I have naively produced some code which works, based on this question: Find nearest value in numpy array

i.e.

import time
import numpy

def find_index_of_nearest_xy(y_array, x_array, y_point, x_point):
    distance = (y_array-y_point)**2 + (x_array-x_point)**2
    idy,idx = numpy.where(distance==distance.min())
    return idy[0],idx[0]

def do_all(y_array, x_array, points):
    store = []
    for i in xrange(points.shape[1]):
        store.append(find_index_of_nearest_xy(y_array,x_array,points[0,i],points[1,i]))
    return store


# Create some dummy data
y_array = numpy.random.random(10000).reshape(100,100)
x_array = numpy.random.random(10000).reshape(100,100)

points = numpy.random.random(10000).reshape(2,5000)

# Time how long it takes to run
start = time.time()
results = do_all(y_array, x_array, points)
end = time.time()
print 'Completed in: ',end-start

I'm doing this over a large dataset and would really like to speed it up a bit. Can anyone optimize this?

Thanks.


UPDATE: SOLUTION following suggestions by @silvado and @justin (below)

# Shoe-horn existing data for entry into KDTree routines
combined_x_y_arrays = numpy.dstack([y_array.ravel(),x_array.ravel()])[0]
points_list = list(points.transpose())


def do_kdtree(combined_x_y_arrays,points):
    mytree = scipy.spatial.cKDTree(combined_x_y_arrays)
    dist, indexes = mytree.query(points)
    return indexes

start = time.time()
results2 = do_kdtree(combined_x_y_arrays,points_list)
end = time.time()
print 'Completed in: ',end-start

This code above sped up my code (searching for 5000 points in 100x100 matrices) by 100 times. Interestingly, using scipy.spatial.KDTree (instead of scipy.spatial.cKDTree) gave comparable timings to my naive solution, so it is definitely worth using the cKDTree version...

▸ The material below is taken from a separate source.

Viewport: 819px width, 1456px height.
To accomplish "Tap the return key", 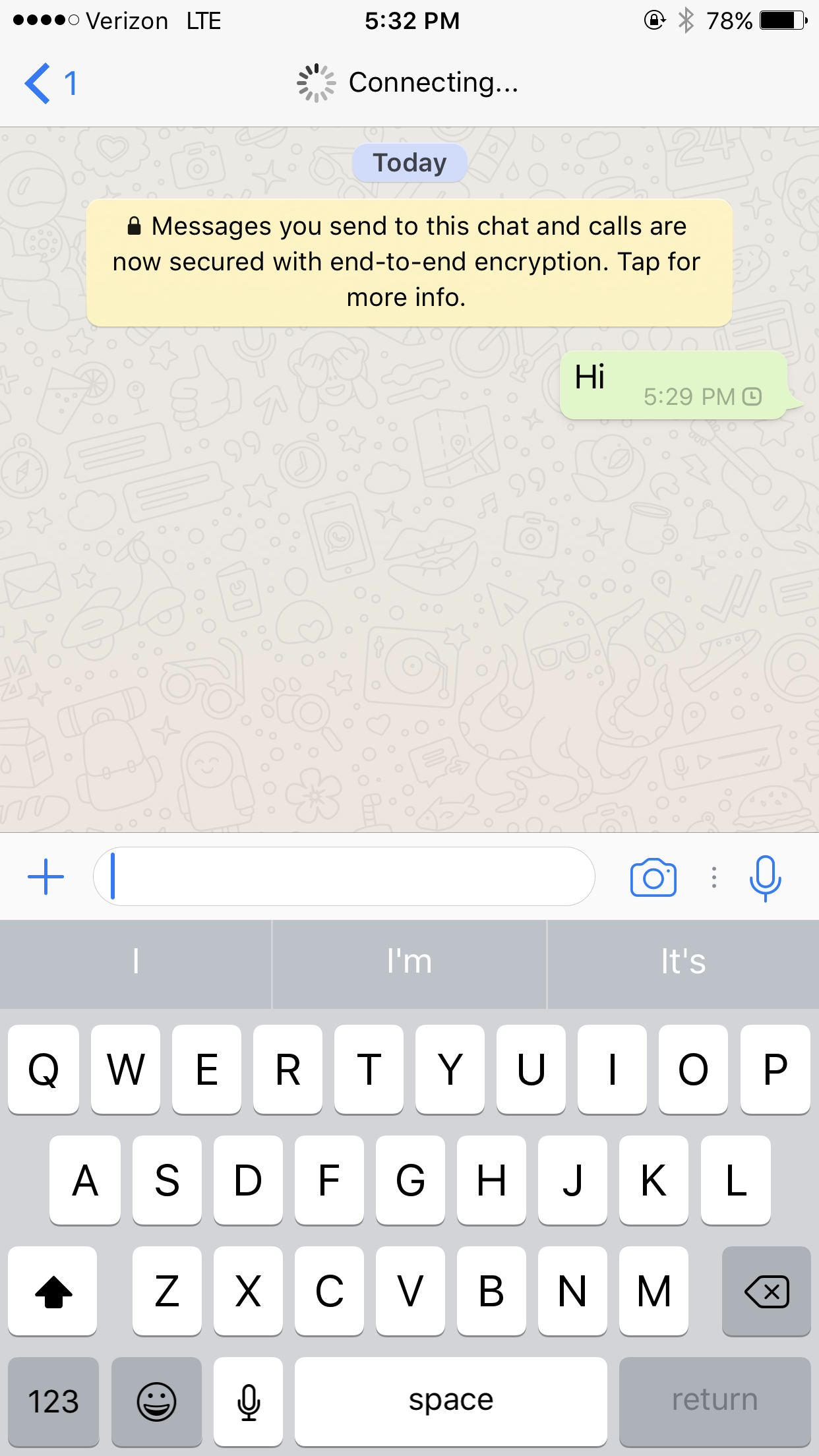I will 715,1401.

Here is a scipy.spatial.KDTree example

In [1]: from scipy import spatial

In [2]: import numpy as np

In [3]: A = np.random.random((10,2))*100

In [4]: A
Out[4]:
array([[ 68.83402637,  38.07632221],
       [ 76.84704074,  24.9395109 ],
       [ 16.26715795,  98.52763827],
       [ 70.99411985,  67.31740151],
       [ 71.72452181,  24.13516764],
       [ 17.22707611,  20.65425362],
       [ 43.85122458,  21.50624882],
       [ 76.71987125,  44.95031274],
       [ 63.77341073,  78.87417774],
       [  8.45828909,  30.18426696]])

In [5]: pt = [6, 30]  # <-- the point to find

In [6]: A[spatial.KDTree(A).query(pt)[1]] # <-- the nearest point 
Out[6]: array([  8.45828909,  30.18426696])

#how it works!
In [7]: distance,index = spatial.KDTree(A).query(pt)

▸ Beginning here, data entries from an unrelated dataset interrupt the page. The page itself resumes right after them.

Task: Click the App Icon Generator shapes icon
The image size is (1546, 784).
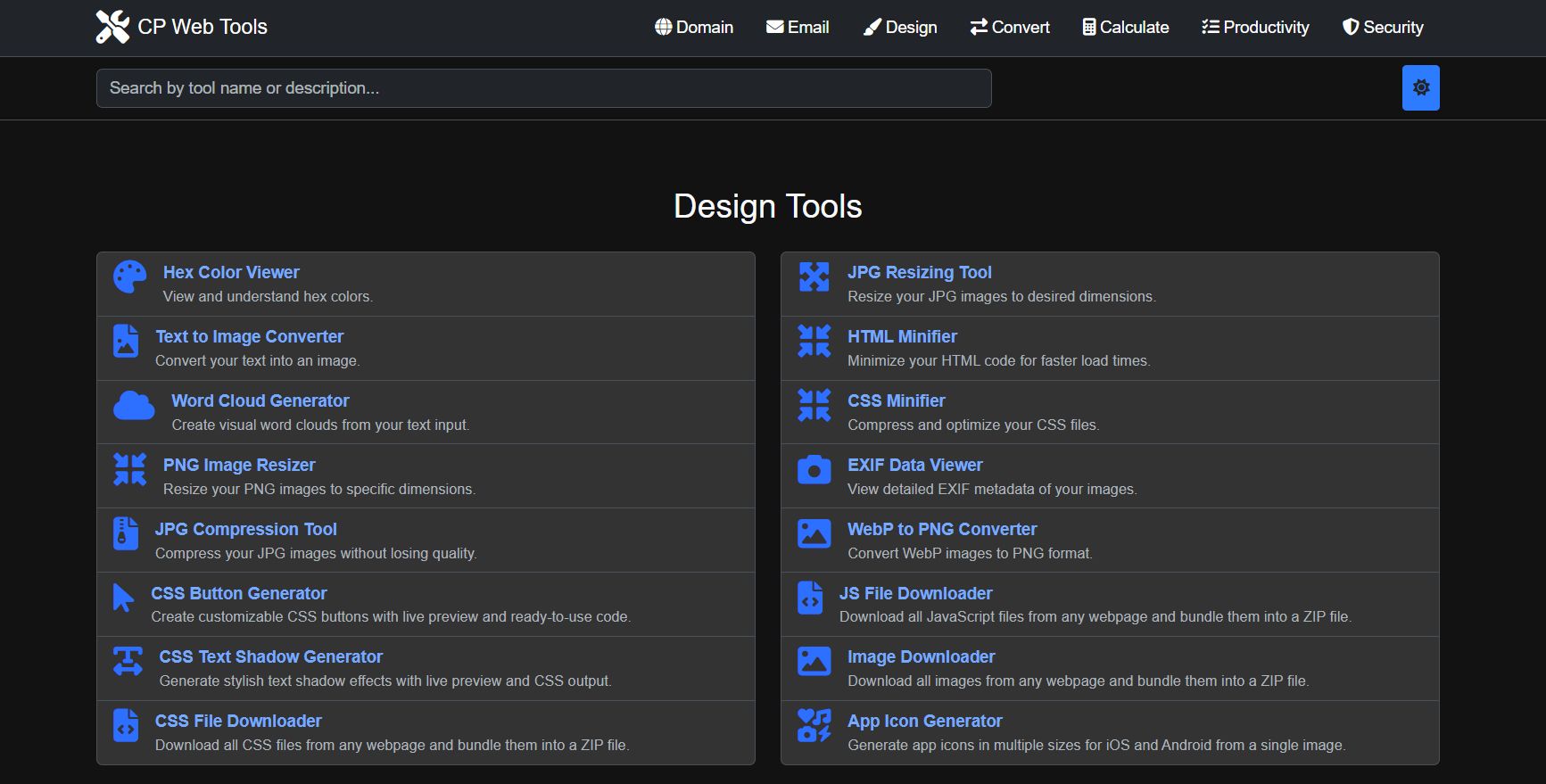Action: (814, 726)
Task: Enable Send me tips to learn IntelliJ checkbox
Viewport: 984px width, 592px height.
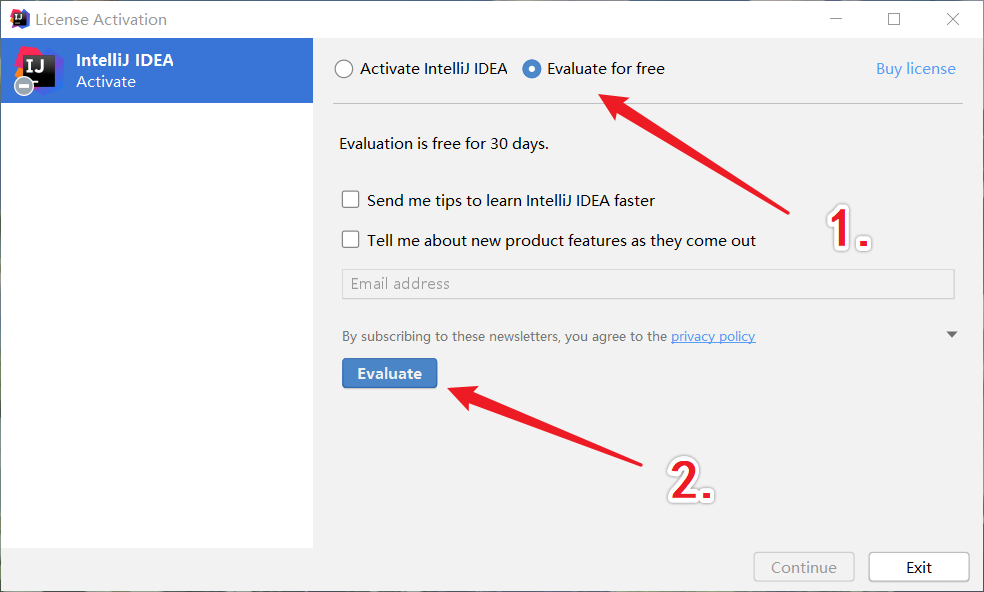Action: [x=350, y=200]
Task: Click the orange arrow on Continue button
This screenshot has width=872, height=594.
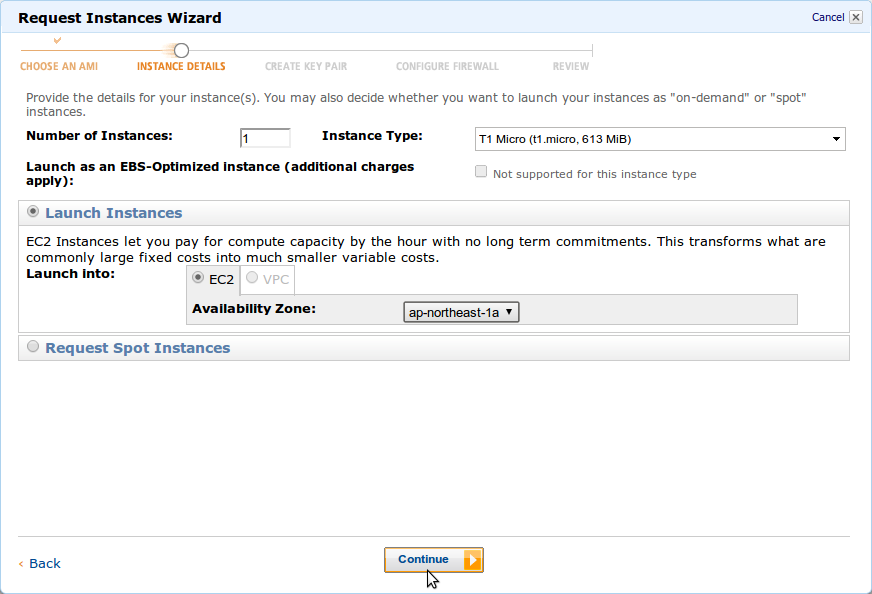Action: pos(473,560)
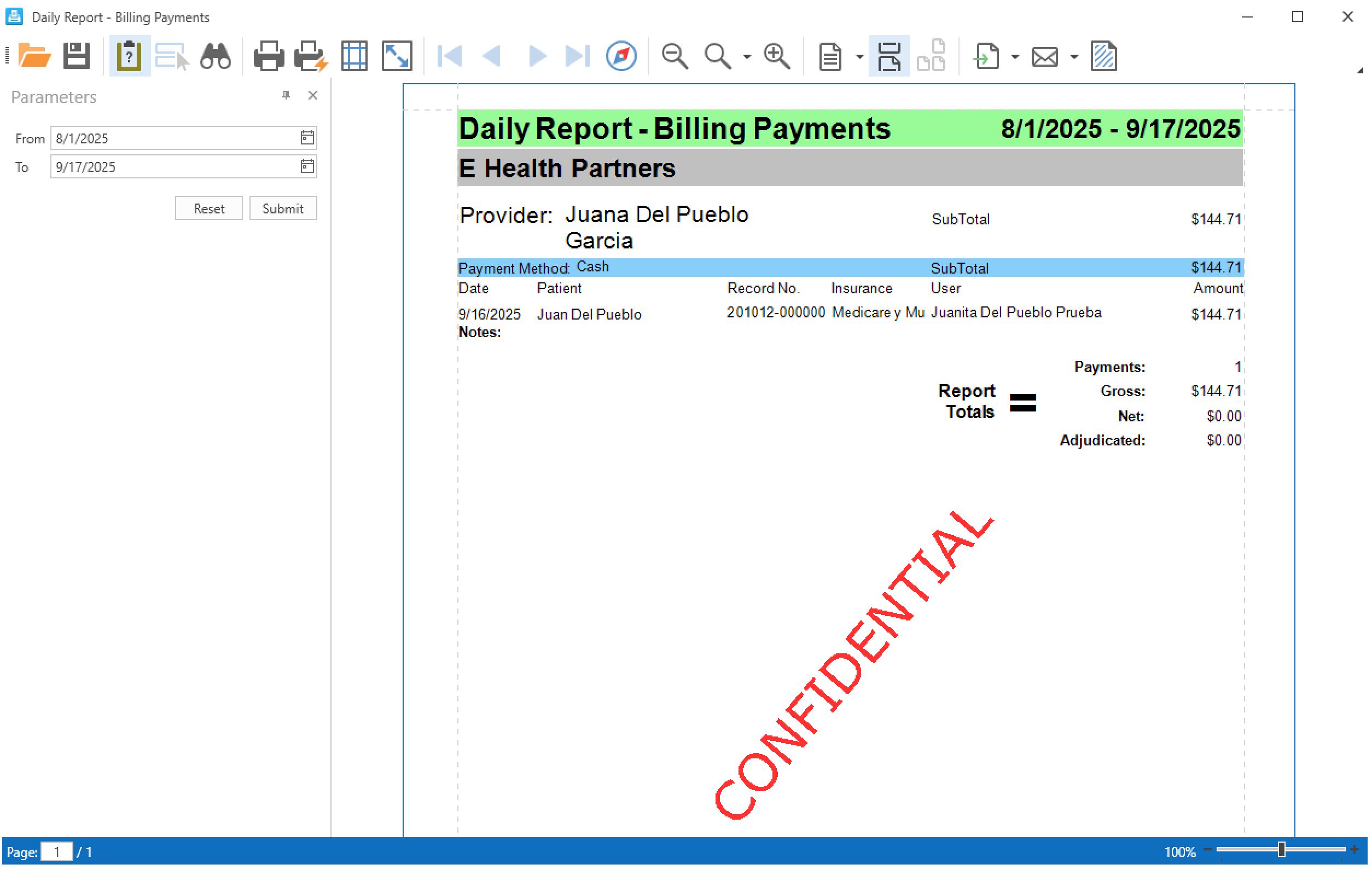Pin the Parameters panel

pos(286,95)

In [8]: distance # <-- The distances to the nearest neighbors
Out[8]: 2.4651855048258393

In [9]: index # <-- The locations of the neighbors
Out[9]: 9

#then 
In [10]: A[index]
Out[10]: array([  8.45828909,  30.18426696])

scipy.spatial also has a k-d tree implementation: scipy.spatial.KDTree.

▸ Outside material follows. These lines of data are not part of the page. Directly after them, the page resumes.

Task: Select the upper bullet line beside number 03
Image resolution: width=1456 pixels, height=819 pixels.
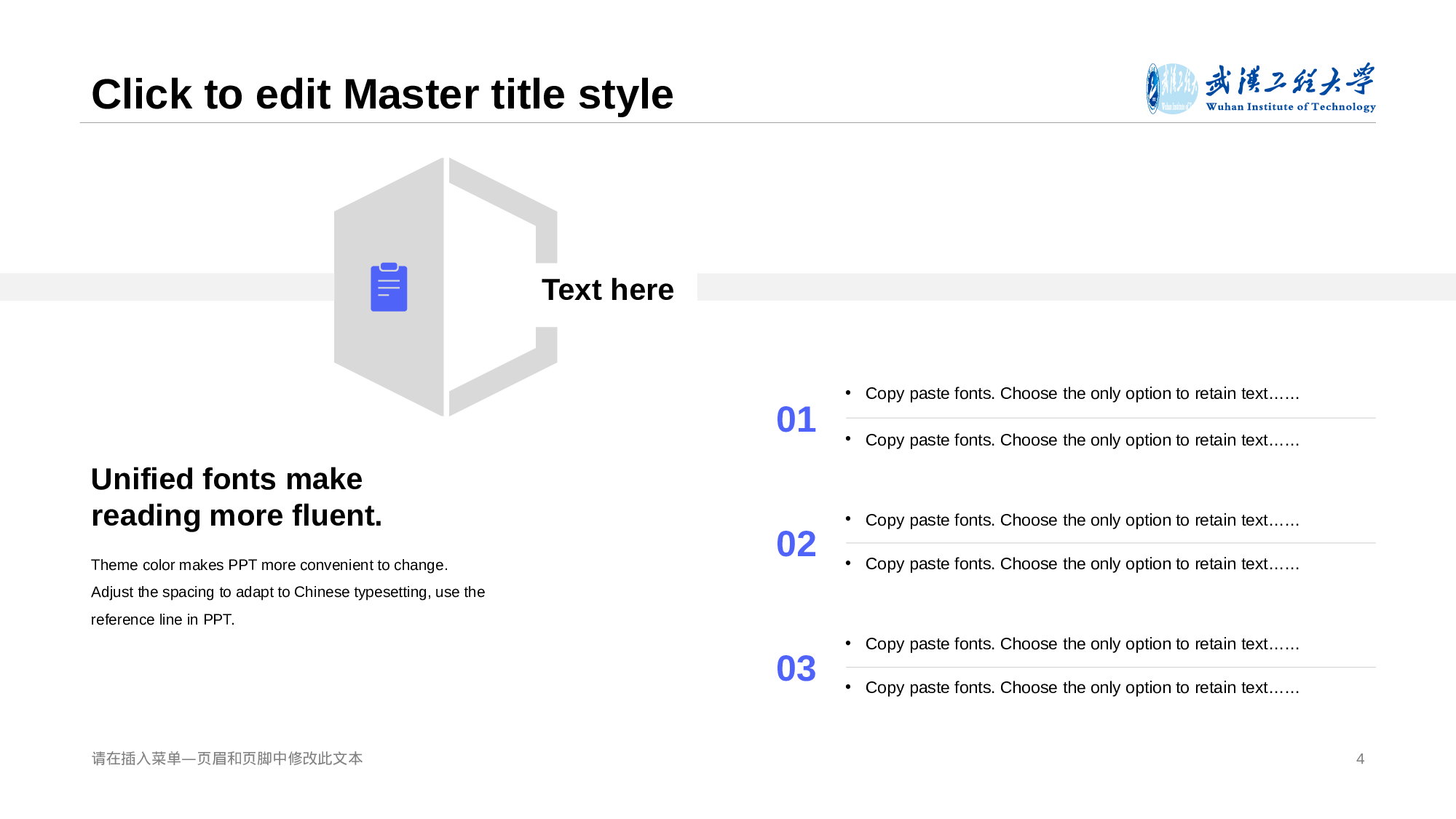Action: coord(1082,644)
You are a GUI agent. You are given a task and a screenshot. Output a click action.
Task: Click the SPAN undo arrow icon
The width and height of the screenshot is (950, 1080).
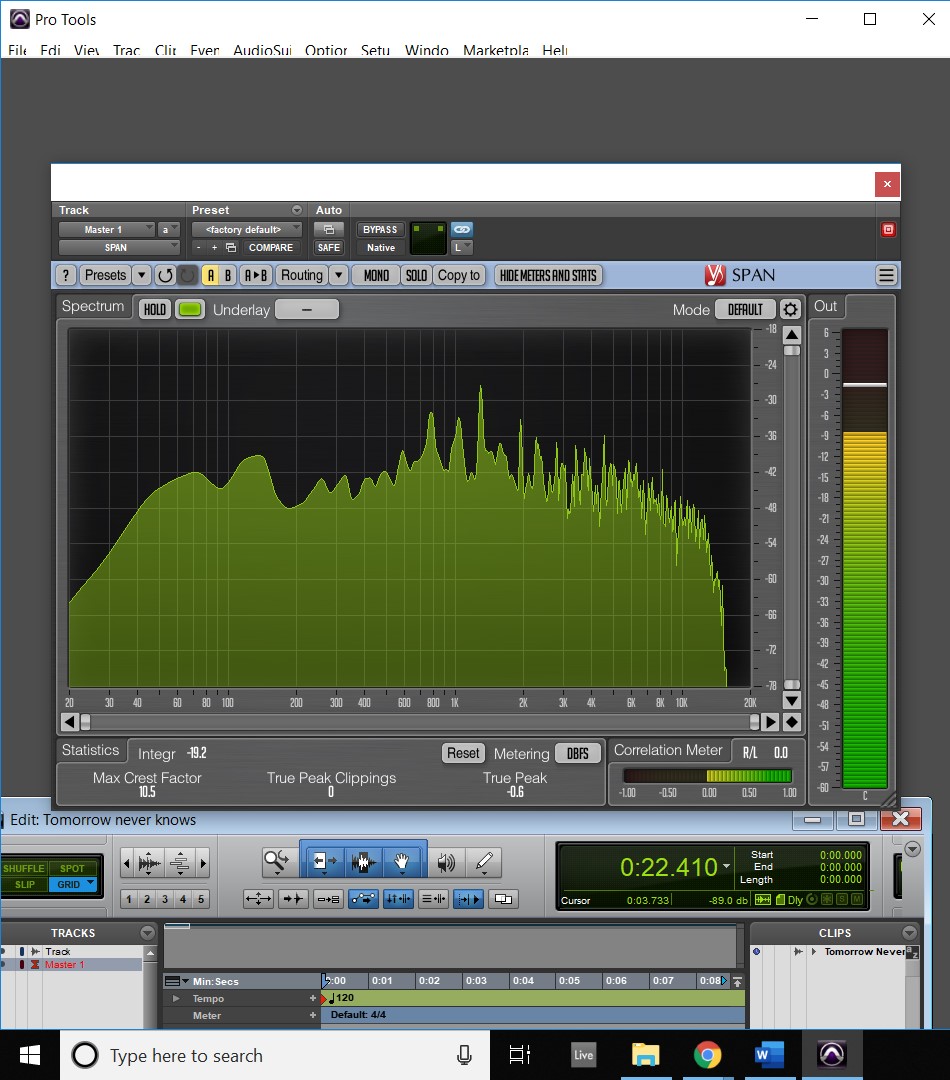tap(165, 275)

The approach is generally to first use the point data to build up a k-d tree. The computational complexity of that is on the order of N log N, where N is the number of data points. Range queries and nearest neighbour searches can then be done with log N complexity. This is much more efficient than simply cycling through all points (complexity N).

Thus, if you have repeated range or nearest neighbor queries, a k-d tree is highly recommended.


If you can massage your data into the right format, a fast way to go is to use the methods in scipy.spatial.distance:

http://docs.scipy.org/doc/scipy/reference/spatial.distance.html

In particular pdist and cdist provide fast ways to calculate pairwise distances.